Toen Bernard Levin vorig jaar zijn boek Enthusiasms publiceerde betekende dat een Aha-Erlebnis voor velen, want hij schreef op wat velen vermoedden: dat tegen alle sombere en reële gedachten over de gang van de wereld in, nog altijd de redding van het eigen vlotje in stelling gebracht kan worden: waar hecht ik aan, wat zie ik liever niet vertrapt, wat blijft mooi, waar hou ik van? Nog veel eerder schreef Roland Barthes zijn ‘enthousiaste’ boek Le plaisir de texte (1976) waarin hij pleitte voor een sensuele omgang met ‘tekst’, met literatuur om het niet te ingewikkeld te maken. Niet alleen dit boek, bijna alles wat Barthes schreef heeft op een of andere manier te maken met ‘jouïssance’, met genot; zijn omkering van het begrip ‘utopie’ in ‘atopie’ heeft weliswaar in eerste instantie te maken met zijn verlangen om de dingen te kunnen waarnemen zonder ‘plan’, zonder kwalificaties - in tegenstelling tot utopie, waarin alles plan is - maar zijn ‘atopie’ nestelt zich ook in de lectuur, waarin het genot van de tekst beschermd moet worden. In zijn voetspoor schrijft Cyrille Offermans in De kracht van het ongrijpbare dat de woorden niet de intentie moeten hebben ‘de lezer van iets te overtuigen maar hem te laten genieten. Hun interne logica roept dat genot op.’

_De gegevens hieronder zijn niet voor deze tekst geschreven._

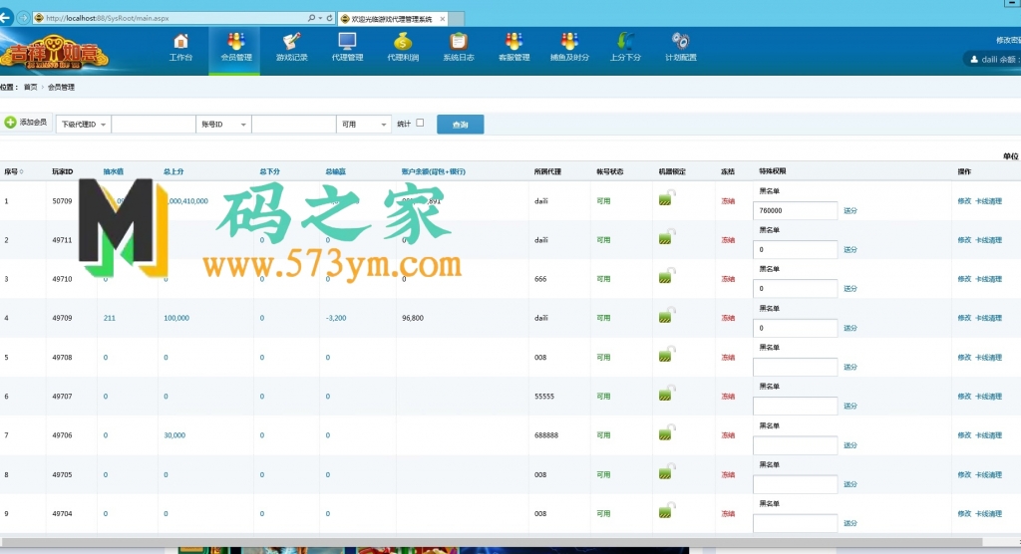
Task: Toggle machine lock for player 50709
Action: pos(666,198)
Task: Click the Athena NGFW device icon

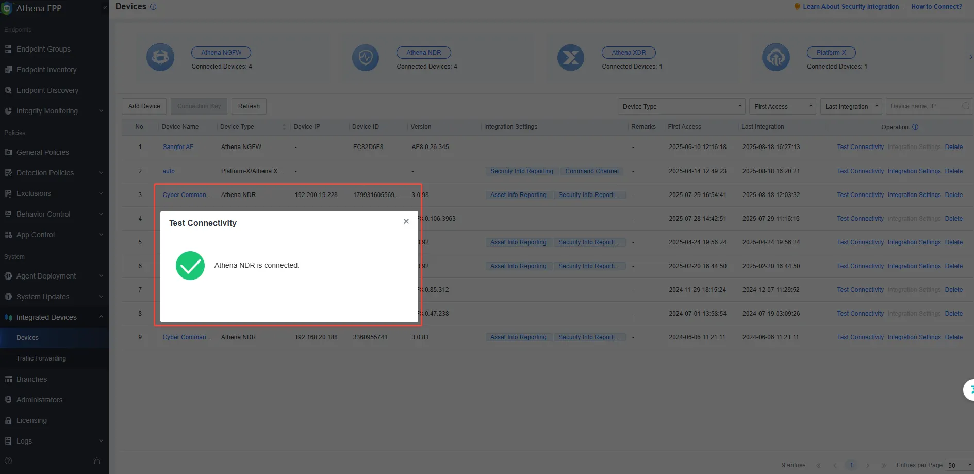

Lea Dasberg gaf haar inaugurale rede Pedagogie in de schaduw van het jaar 2000 (1980) als ondertitel mee ‘of Hulde aan de hoop’. Met titel en ondertitel is al veel gezegd: uit een extreem pessimisme ontstaat satire, extreme hoop of een onbeschaamde liefdesverklaring aan dat waaraan men hecht, zoals men dat kan vinden bij Levin en Ethel Portnoy in de reisverhalen van Vluchten. Minder onbekommerd is natuurlijk Kees van Kooten in zijn ‘opstel’-roman Hedonia, maar de erkenning dat hij voor zijn gevoel in een land van melk en honing leeft is onontkoombaar, ook al zweeft door alles de ‘anhedonia’, het onvermogen zich er onbekommerd aan over te geven. Van Kooten en De Bie waren ook een van de eersten die zich vrolijk maakten over het ‘doemdenken’, een door hen bedacht begrip. In Hedonia wijst de loutere registratie van het ondergaan van genot er al op dat de tijd hem een zintuig voor het optreden van genot heeft bezorgd, ontstaan als tegenmelodie tegen het versomberde denken om hem heen.
Ethel Portnoy
hans van den bogaard
Ethel Portnoys erkenning dat zij aan veel genoegen of genot beleeft, dateert al van haar eerste essays en verhalen, maar ook zij werd gedwongen haar dagelijkse esprit de plaisir nader te bestuderen door toedoen van de tijd: er vertoonden zich zoveel sombere gezichten om haar heen.